Russia’s foreign reserves have fallen $73 billion in 2014 to a four-year low of $439 billion. “It depends on what their own strategy is versus Ukraine,” O’Neill, a Bloomberg View columnist, said in an e- mail. “If they know they are going to provoke more hostility, it would seem pretty much a waste of time to lose their foreign reserves.”
New policy
Under the new rules, the central bank will spend $350 million only once a day to support the ruble when it falls past its lower trading band, a step further toward a free floating currency. The central bank will sell additional foreign currency at undisclosed quantities periodically without announcing it in advance. Previously, the central bank poured in $350 million each time the ruble fell by 5 kopeks past the boundary before moving the band again, allowing traders to profit from keeping short currency positions and betting on further depreciation. Banks including Goldman Sachs and Commerzbank had anticipated a shift from the fixed trading-band policy as the central bank’s larger-than-estimated 150 basis point interest- rate increase on Oct. 31 failed to stem the ruble rout.
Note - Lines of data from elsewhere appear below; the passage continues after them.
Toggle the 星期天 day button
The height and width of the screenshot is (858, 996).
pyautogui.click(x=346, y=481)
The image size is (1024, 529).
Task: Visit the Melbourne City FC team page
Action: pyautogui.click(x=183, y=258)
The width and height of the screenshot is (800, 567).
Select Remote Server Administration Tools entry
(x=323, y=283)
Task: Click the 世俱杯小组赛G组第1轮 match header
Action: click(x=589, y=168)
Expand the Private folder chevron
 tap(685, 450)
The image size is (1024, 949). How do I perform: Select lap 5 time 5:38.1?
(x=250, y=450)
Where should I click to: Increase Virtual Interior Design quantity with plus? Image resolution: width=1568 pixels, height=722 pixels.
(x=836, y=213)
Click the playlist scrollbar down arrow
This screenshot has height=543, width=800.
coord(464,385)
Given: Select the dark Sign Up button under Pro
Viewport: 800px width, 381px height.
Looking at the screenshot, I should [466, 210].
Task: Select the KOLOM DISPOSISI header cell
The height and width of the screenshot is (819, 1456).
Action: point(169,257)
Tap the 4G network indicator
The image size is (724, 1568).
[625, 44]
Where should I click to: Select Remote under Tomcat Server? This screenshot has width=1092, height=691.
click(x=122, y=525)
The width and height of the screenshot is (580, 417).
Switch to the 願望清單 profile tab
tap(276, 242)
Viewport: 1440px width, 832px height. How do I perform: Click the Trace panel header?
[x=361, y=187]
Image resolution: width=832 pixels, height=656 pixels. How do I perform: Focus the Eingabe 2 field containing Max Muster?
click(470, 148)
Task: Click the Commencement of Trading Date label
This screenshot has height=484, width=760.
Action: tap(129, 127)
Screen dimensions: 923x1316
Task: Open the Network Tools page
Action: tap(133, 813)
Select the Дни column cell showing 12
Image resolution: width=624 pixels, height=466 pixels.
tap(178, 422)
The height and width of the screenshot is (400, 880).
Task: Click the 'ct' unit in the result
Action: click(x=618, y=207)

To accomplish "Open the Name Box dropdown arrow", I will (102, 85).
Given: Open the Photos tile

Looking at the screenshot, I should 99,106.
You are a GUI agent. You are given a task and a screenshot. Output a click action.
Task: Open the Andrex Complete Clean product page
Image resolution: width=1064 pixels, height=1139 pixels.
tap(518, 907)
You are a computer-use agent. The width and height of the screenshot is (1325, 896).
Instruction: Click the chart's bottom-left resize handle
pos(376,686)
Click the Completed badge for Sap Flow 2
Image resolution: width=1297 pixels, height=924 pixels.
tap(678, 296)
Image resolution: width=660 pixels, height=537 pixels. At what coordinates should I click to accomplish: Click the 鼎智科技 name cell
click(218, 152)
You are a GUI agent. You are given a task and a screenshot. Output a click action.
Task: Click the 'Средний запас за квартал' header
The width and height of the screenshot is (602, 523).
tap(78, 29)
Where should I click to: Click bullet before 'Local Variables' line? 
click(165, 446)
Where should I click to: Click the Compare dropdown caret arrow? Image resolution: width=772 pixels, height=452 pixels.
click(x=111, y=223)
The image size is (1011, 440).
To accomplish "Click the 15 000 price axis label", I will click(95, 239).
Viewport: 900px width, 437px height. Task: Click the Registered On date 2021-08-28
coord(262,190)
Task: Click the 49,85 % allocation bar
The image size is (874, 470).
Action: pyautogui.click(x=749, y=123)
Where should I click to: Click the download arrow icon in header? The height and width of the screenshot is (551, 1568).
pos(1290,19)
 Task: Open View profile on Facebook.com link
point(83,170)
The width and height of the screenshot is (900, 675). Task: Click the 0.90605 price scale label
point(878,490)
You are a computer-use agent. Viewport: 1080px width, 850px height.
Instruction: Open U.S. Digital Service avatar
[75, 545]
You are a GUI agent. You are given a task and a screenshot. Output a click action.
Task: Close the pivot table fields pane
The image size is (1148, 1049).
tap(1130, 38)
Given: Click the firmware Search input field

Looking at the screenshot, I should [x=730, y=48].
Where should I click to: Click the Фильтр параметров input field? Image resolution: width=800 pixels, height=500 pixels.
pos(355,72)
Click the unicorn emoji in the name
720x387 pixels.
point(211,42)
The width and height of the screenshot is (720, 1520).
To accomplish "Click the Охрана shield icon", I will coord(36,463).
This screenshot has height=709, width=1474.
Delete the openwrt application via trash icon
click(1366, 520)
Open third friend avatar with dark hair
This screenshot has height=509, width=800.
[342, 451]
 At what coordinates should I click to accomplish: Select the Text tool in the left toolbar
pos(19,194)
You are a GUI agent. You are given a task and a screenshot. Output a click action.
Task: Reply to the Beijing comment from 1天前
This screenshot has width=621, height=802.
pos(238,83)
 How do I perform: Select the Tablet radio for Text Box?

The currency may stabilise by year-end, First Deputy Governor Ksenia Yudaeva said yesterday. There are no limits on the scale of possible interventions given the size of Russia’s reserves, she said.
Rebound prospects
While currency traders will test the resolve of the central bank in the coming days, the ruble may rebound when policy makers do decide to act, Clemens Grafe and Andrew Matheny, Moscow-based analysts at Goldman Sachs, wrote in an e-mailed research note yesterday. “The ruble is only likely to stabilise once the central bank of Russia makes use of its flexibility and intervenes in size,” the analysts wrote.
Ad-hoc interventions must be between $5 billion and $10 billion to “provide a shock to the market and satisfy foreign- currency demand,” Commerzbank’s Quijano-Evans wrote in a note yesterday. That “should be FX supportive, in our view, but look for short-term volatility.”
Traders are anticipating more price swings in the ruble, which is already the world’s most volatile currency.